(Extracted records)
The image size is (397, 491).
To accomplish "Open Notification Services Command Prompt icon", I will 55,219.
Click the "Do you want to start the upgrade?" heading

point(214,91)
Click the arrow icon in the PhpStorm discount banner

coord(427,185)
(End Extracted records)
● Your instructions:
Please return the full set of records exactly as given above.

● Expected answer:
The image size is (397, 491).
To accomplish "Open Notification Services Command Prompt icon", I will 55,219.
Click the "Do you want to start the upgrade?" heading

point(214,91)
Click the arrow icon in the PhpStorm discount banner

coord(427,185)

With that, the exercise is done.